Une lecture intellectuellement exigeante et esthétiquement cohérente, qui met en avant la dimension humaine et dramatique d’un chef-d’œuvre romantique.

La nouvelle production du Werther de Jules Massenet à l’Opéra-Comique, sous la direction musicale de Raphaël Pichon et avec la mise en scène de Ted Huffman, marque une étape significative dans la redécouverte du drame lyrique français au cœur du répertoire romantique. À l’opposé des lectures « grand opéra » qui tendent à lisser les aspérités de la partition, l’approche de Pichon avec l’ensemble Pygmalion privilégie la clarté des lignes et la nervosité expressive inhérentes à Massenet.

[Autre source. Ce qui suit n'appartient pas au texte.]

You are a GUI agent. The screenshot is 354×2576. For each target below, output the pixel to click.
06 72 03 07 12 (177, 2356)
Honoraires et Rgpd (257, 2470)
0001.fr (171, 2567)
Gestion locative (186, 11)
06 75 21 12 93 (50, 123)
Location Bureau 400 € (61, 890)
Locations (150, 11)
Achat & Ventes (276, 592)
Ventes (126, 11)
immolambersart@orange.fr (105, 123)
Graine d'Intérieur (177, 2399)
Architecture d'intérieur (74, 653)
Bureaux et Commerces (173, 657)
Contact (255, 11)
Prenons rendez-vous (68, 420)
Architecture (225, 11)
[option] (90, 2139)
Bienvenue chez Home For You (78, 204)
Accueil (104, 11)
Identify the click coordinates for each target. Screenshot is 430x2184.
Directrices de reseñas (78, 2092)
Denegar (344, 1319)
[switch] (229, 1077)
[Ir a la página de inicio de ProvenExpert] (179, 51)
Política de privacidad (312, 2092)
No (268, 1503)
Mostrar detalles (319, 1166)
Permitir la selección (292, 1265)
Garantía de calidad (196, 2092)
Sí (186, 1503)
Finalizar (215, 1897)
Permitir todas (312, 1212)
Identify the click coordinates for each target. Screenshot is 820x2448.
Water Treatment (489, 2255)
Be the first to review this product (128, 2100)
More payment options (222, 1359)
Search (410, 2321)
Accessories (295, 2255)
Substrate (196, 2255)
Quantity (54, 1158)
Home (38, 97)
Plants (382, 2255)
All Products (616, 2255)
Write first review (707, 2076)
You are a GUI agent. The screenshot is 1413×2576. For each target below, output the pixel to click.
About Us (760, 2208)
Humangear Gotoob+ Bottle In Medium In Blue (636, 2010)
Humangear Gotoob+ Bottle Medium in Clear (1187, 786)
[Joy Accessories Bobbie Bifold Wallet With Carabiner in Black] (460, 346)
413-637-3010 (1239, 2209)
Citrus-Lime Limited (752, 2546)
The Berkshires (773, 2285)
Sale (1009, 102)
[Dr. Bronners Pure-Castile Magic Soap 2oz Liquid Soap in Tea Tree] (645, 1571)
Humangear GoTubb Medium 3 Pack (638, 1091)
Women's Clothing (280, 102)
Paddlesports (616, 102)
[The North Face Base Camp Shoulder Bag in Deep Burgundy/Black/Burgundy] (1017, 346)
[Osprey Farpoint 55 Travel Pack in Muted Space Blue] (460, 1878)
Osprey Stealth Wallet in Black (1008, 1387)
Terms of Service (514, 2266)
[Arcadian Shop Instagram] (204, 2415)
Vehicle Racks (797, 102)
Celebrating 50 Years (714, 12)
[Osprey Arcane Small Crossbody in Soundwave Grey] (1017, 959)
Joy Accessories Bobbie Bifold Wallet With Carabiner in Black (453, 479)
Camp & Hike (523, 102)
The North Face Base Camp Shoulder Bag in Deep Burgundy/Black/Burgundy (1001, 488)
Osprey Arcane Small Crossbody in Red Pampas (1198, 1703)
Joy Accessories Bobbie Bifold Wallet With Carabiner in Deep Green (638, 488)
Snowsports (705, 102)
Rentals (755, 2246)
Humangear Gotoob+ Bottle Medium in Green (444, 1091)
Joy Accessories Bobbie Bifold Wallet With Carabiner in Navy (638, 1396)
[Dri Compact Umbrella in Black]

Les choix orchestraux, inspirés de pratiques historiquement informées, révèlent non seulement la finesse des tessitures vocales mais aussi la tension dramatique constante de l’œuvre, la donnant à entendre comme une mécanique intime du désir plutôt que comme un simple écrin lyrique. Raphaël Pichon portant un soin constant aux équilibres et aux couleurs, la partition gagne en transparence et en respiration.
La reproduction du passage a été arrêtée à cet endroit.